#### WRITTEN REQUEST
Rewrite the material from the line with "You are a computer-use agent." to the line with "click(787, 46)", changing "column header" to "row header" and leaving everything else as it is.

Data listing
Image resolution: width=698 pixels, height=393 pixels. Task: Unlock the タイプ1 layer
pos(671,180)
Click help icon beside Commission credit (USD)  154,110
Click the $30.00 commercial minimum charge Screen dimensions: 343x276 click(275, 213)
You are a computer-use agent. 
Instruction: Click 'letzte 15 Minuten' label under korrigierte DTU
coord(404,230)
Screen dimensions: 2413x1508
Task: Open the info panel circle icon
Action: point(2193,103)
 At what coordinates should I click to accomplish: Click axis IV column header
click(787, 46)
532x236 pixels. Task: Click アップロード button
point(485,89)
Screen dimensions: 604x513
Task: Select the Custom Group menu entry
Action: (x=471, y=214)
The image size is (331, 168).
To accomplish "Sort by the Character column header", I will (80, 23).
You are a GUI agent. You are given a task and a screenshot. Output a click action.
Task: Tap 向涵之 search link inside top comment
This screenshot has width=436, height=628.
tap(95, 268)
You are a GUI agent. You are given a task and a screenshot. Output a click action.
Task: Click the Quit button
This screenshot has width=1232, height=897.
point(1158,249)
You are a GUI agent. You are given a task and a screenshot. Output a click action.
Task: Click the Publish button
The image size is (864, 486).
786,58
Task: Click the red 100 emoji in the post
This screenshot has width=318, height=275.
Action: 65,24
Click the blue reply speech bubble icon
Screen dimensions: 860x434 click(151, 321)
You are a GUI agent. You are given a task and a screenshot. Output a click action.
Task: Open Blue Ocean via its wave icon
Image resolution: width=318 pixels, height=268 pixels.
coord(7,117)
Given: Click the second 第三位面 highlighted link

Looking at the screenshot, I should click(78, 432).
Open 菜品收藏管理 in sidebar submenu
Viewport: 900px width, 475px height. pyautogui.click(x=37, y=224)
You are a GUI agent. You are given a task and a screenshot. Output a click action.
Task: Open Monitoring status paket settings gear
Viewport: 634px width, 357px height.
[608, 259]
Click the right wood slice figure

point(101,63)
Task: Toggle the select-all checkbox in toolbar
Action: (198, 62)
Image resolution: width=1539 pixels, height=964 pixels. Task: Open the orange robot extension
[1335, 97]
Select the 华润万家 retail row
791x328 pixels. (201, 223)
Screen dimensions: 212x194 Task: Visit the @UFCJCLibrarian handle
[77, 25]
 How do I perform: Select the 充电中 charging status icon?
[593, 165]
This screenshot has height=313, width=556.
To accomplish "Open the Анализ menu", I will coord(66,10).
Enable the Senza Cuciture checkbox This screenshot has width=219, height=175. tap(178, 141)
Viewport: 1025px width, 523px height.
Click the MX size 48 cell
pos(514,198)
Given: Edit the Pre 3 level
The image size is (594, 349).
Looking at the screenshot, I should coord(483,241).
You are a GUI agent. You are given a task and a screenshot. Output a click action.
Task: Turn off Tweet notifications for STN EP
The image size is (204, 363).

#### TASK ANSWER
You are a computer-use agent. 
Instruction: Click 'letzte 15 Minuten' label under korrigierte DTU
coord(404,230)
Screen dimensions: 2413x1508
Task: Open the info panel circle icon
Action: point(2193,103)
 At what coordinates should I click to accomplish: Click axis IV row header
click(787, 46)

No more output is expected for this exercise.